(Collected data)

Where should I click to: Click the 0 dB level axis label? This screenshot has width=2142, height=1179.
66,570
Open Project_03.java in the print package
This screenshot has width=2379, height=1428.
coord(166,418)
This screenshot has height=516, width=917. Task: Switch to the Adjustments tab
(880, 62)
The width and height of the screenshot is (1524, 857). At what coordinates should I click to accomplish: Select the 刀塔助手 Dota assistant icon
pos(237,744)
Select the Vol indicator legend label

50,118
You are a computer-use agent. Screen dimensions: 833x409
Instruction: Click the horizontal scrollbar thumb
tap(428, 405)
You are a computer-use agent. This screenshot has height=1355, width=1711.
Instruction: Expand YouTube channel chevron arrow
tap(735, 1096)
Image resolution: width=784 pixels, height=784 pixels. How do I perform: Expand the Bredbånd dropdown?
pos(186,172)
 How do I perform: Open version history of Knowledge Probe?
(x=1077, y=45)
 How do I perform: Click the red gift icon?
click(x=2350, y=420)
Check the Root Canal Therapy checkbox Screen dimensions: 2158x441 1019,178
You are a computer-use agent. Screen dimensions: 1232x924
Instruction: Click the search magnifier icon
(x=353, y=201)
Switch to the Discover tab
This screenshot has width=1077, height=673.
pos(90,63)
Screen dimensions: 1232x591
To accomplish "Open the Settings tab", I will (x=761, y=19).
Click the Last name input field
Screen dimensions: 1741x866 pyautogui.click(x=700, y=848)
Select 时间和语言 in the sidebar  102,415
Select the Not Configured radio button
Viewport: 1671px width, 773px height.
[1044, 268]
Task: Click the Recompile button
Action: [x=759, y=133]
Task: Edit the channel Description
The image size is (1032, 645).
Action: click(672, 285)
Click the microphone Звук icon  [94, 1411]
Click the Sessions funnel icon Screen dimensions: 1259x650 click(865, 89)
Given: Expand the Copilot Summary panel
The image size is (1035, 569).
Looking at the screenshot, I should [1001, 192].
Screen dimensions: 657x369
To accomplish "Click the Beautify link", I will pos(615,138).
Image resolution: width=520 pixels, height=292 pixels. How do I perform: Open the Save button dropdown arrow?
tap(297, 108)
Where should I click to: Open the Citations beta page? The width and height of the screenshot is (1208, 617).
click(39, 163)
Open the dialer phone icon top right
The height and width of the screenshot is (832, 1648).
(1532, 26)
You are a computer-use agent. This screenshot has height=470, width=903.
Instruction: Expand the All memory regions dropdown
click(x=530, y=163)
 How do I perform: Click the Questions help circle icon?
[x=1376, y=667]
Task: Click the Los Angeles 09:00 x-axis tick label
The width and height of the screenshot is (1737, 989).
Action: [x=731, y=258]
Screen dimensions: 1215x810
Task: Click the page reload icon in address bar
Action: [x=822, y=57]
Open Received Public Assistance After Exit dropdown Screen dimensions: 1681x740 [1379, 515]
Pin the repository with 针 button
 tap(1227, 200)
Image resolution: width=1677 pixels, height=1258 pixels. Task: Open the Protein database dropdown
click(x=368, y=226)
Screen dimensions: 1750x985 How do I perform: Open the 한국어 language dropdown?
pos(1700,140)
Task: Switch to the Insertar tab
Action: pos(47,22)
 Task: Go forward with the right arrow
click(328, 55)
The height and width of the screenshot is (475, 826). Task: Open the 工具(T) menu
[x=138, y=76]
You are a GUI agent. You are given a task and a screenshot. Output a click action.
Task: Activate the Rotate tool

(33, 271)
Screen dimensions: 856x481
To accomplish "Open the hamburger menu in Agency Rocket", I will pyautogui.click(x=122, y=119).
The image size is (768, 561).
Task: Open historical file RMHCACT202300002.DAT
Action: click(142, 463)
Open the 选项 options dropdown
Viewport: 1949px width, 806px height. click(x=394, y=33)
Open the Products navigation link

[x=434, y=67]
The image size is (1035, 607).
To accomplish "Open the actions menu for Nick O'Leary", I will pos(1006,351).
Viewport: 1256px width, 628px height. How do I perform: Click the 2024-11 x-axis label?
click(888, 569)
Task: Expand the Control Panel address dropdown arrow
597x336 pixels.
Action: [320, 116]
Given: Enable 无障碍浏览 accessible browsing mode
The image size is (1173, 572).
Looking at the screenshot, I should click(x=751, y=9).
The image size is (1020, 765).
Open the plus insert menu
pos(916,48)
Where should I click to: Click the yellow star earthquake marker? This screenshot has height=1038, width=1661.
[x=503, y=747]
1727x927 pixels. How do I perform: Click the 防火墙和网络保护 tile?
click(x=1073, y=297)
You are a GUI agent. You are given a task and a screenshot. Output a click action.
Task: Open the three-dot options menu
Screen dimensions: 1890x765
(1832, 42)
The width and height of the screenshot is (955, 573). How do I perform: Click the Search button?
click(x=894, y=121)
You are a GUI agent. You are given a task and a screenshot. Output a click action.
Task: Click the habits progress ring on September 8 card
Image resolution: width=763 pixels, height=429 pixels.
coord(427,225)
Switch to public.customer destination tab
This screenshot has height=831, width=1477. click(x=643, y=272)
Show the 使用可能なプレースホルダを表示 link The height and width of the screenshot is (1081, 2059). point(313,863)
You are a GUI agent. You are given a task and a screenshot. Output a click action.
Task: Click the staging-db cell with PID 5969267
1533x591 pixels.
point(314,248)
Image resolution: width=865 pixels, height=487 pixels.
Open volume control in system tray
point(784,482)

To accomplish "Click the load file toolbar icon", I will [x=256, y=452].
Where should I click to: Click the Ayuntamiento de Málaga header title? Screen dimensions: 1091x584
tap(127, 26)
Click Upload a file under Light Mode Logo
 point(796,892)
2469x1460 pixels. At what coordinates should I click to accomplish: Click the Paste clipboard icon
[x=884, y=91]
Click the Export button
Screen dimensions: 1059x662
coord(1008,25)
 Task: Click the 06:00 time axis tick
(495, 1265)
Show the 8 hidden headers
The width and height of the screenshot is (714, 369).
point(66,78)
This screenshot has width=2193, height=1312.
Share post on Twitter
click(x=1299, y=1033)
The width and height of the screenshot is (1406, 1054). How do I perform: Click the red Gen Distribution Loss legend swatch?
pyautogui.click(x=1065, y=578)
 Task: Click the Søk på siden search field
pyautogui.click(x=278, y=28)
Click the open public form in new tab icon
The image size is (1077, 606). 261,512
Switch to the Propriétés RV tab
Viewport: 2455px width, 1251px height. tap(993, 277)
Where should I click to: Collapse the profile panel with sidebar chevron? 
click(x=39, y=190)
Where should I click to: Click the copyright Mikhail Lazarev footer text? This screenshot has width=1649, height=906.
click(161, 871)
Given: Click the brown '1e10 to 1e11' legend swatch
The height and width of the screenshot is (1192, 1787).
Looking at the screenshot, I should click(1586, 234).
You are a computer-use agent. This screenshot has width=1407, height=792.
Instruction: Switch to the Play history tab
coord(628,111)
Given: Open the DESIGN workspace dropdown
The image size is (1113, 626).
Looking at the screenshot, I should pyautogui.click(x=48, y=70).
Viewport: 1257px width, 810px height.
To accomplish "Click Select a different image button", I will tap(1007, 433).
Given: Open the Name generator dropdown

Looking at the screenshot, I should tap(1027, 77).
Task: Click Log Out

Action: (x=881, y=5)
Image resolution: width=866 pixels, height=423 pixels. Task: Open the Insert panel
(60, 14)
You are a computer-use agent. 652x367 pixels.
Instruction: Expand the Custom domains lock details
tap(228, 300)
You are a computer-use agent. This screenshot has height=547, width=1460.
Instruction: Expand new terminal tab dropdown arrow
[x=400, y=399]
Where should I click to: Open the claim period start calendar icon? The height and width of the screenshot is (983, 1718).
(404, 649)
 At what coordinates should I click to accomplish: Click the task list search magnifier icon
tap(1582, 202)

◆ WORK INSTRUCTION
State how many lines of the records hold the string "computer", and nothing else.

◆ RESPONSE TO THE TASK
7